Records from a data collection
--- START ---
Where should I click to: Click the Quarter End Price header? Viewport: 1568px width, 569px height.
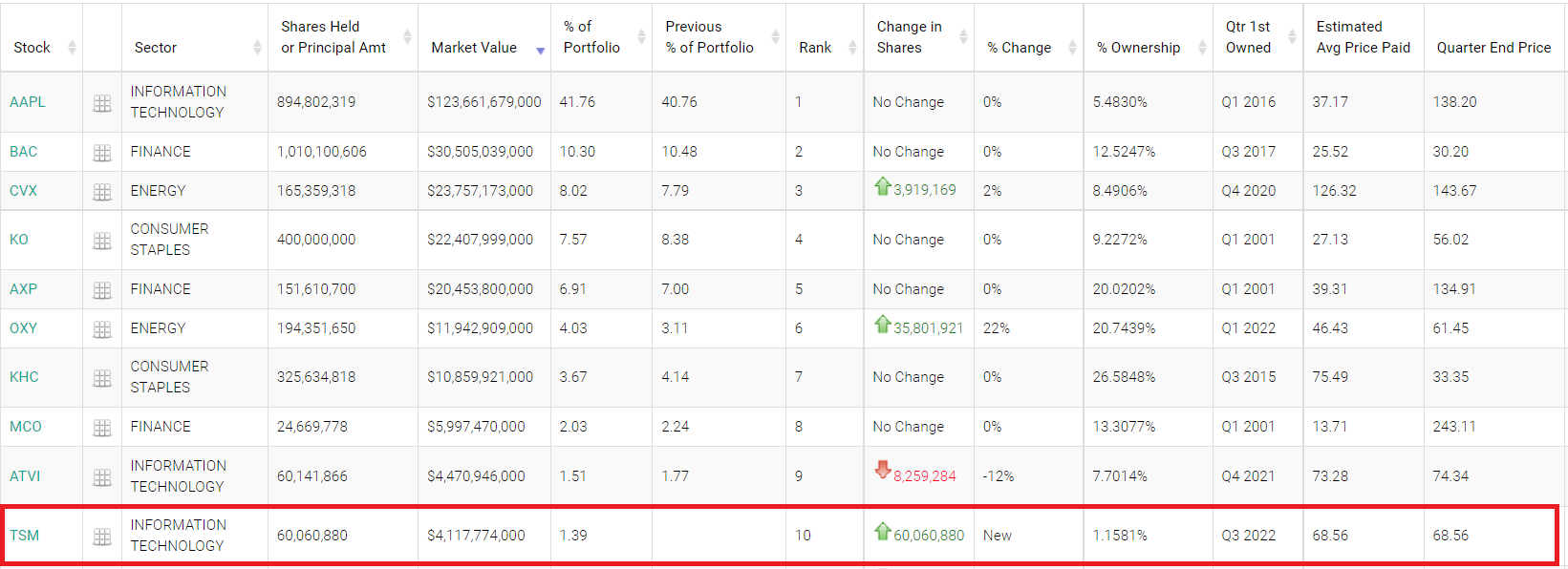click(1493, 48)
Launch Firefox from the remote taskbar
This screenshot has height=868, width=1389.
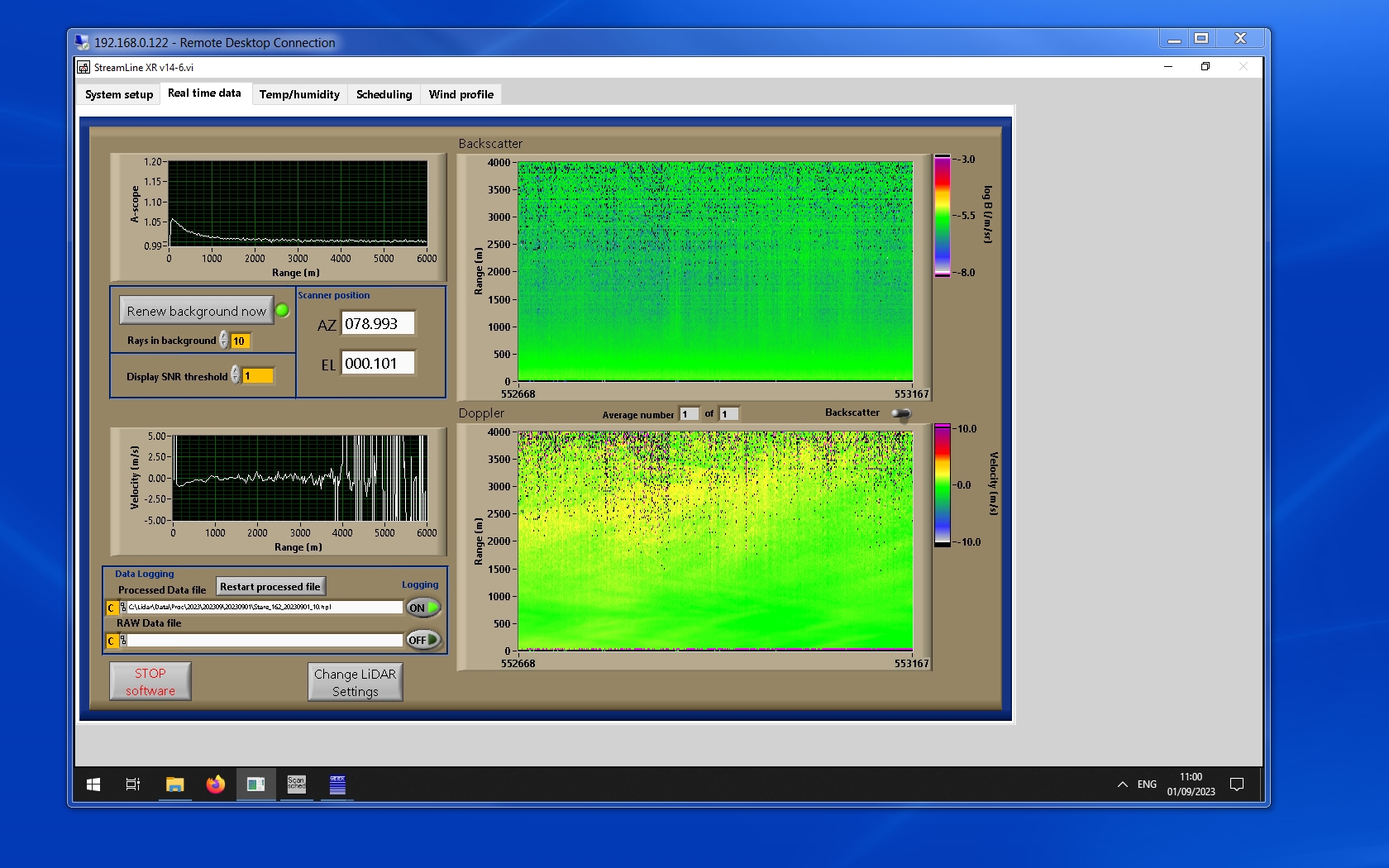[x=215, y=784]
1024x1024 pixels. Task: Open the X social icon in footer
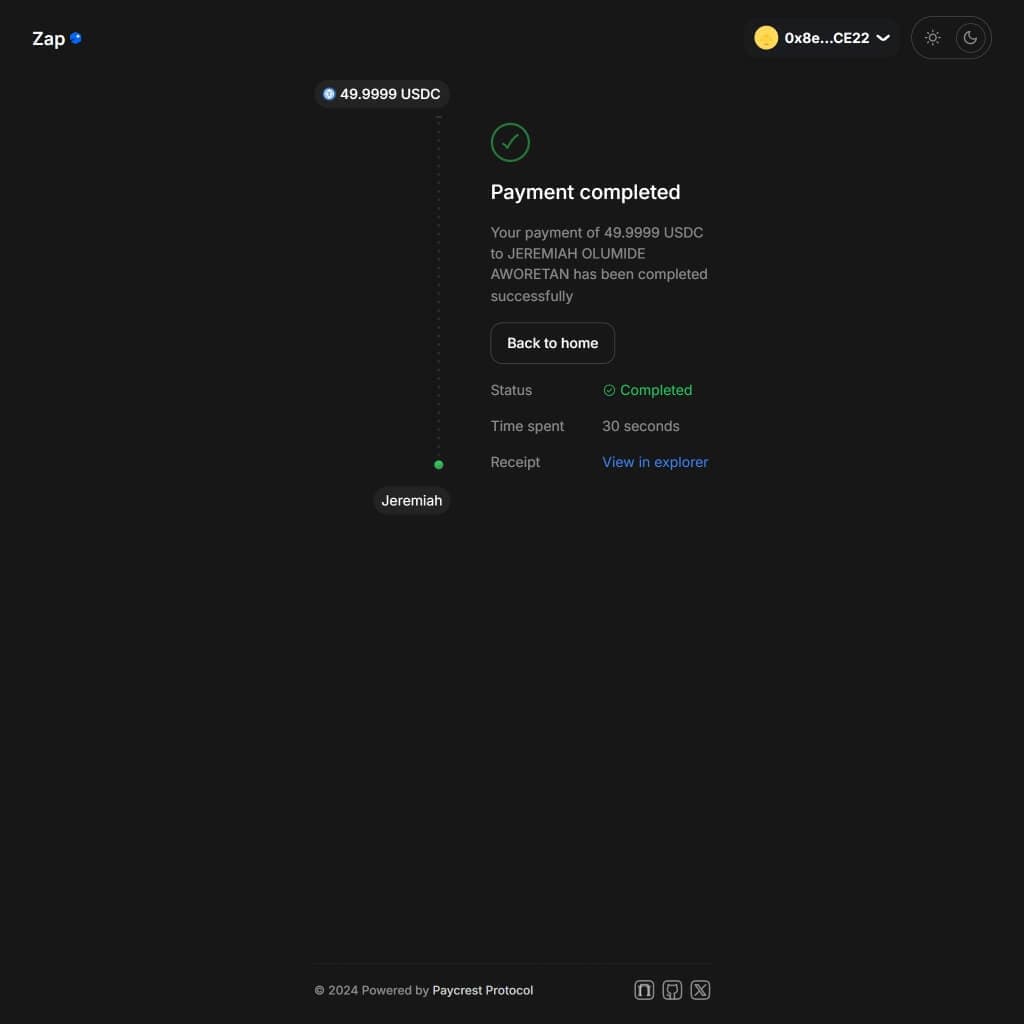tap(700, 989)
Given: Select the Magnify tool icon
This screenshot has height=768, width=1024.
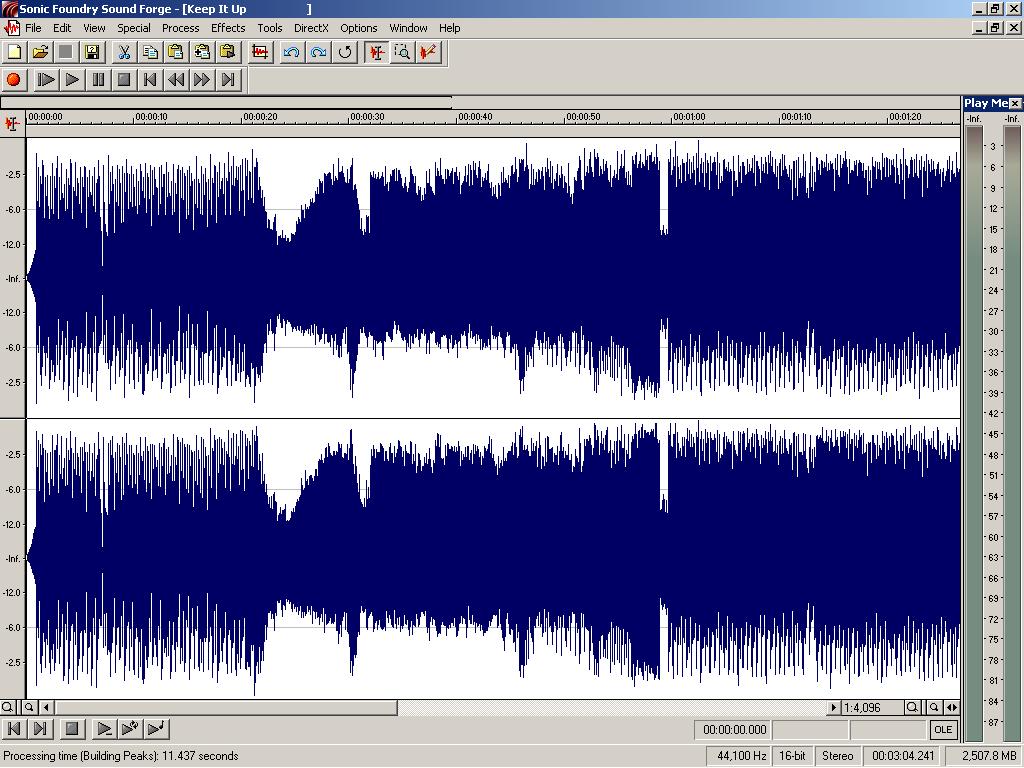Looking at the screenshot, I should [x=402, y=52].
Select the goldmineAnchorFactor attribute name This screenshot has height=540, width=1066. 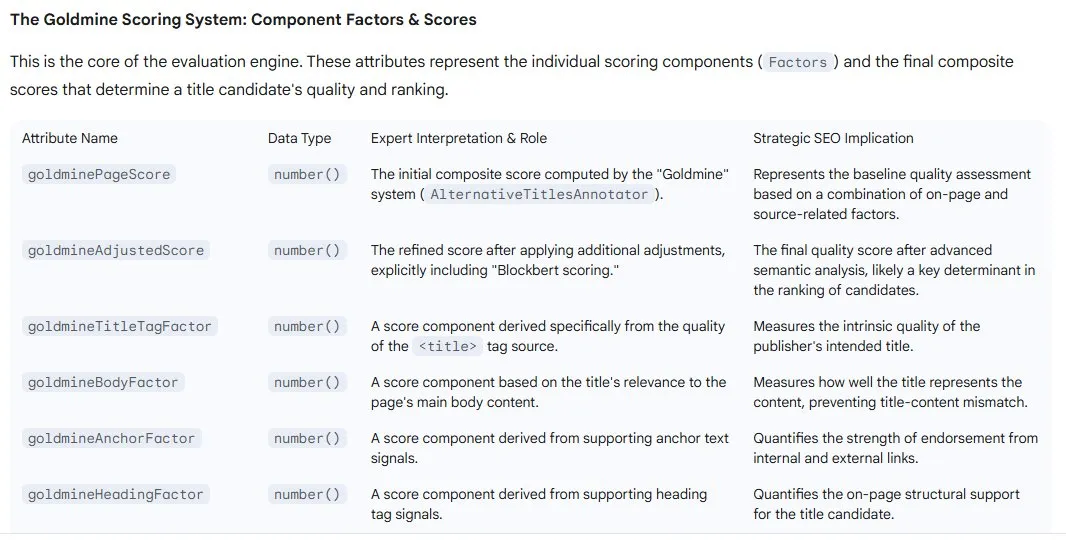click(x=110, y=438)
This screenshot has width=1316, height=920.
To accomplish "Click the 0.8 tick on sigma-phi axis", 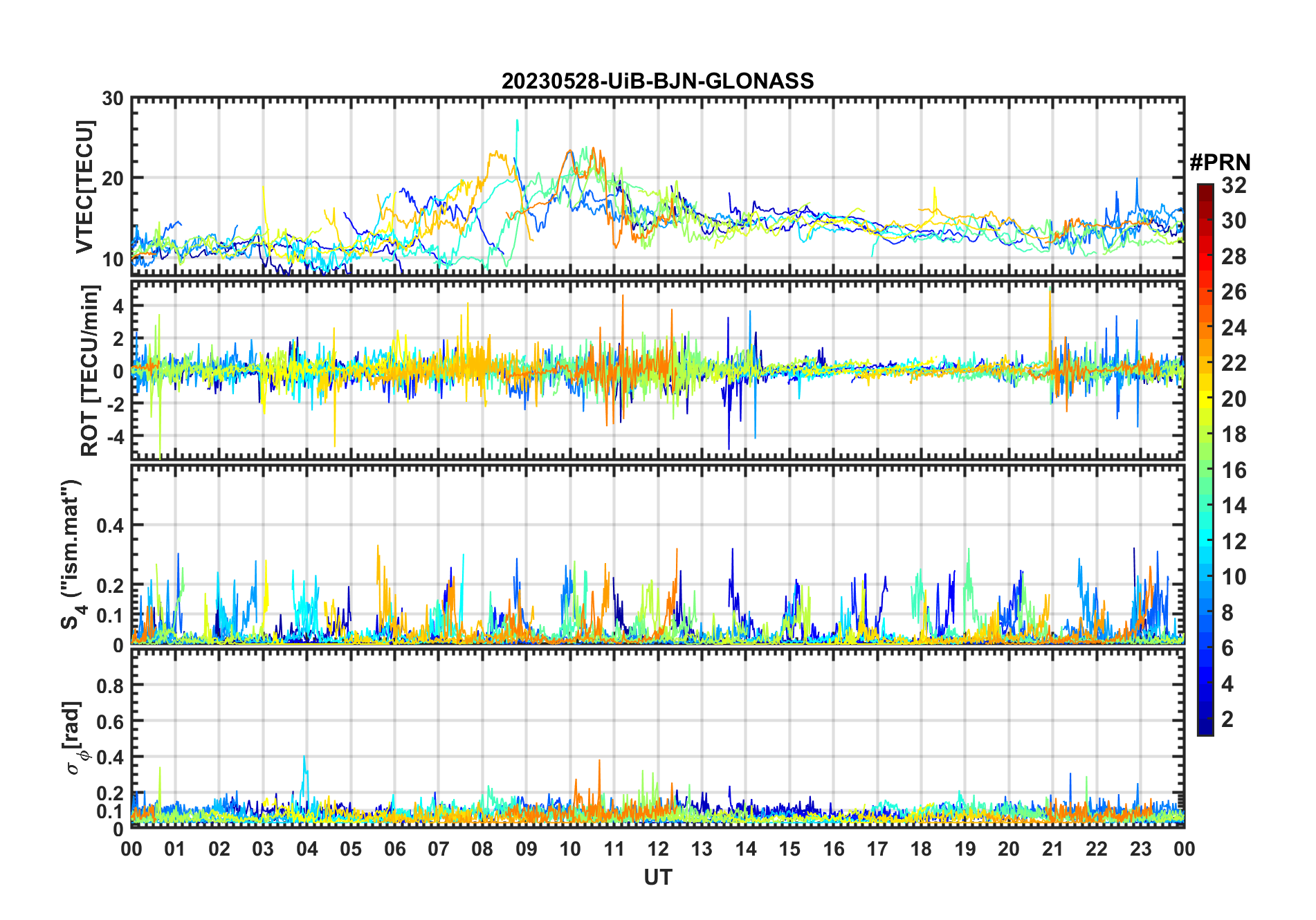I will (109, 686).
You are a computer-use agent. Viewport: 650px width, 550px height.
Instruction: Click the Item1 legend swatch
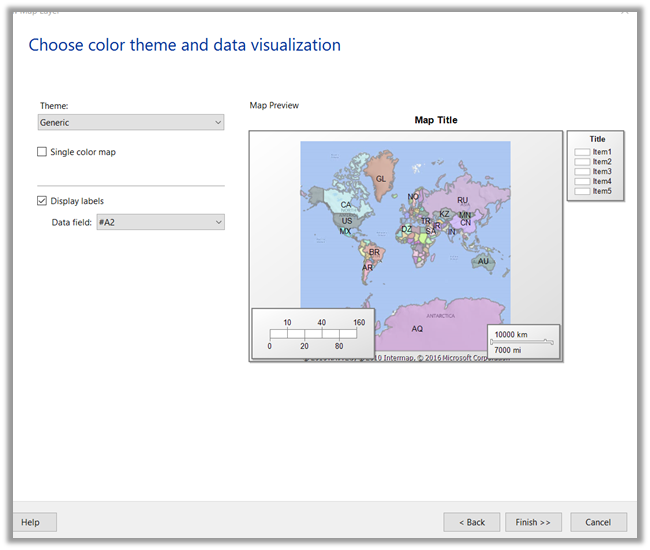tap(582, 152)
--- END ---
- [WHAT IS NEEDED]:
Could you copy, exactly and with no pictures, each line from the first one above to the line holding "Given: Select the Magnify tool icon"?

- [COMPLETED EXERCISE]:
Where should I click to: Click the Quarter End Price header? Viewport: 1568px width, 569px height.
click(1493, 48)
Launch Firefox from the remote taskbar
This screenshot has height=868, width=1389.
[x=215, y=784]
1024x1024 pixels. Task: Open the X social icon in footer
tap(700, 989)
Given: Select the Magnify tool icon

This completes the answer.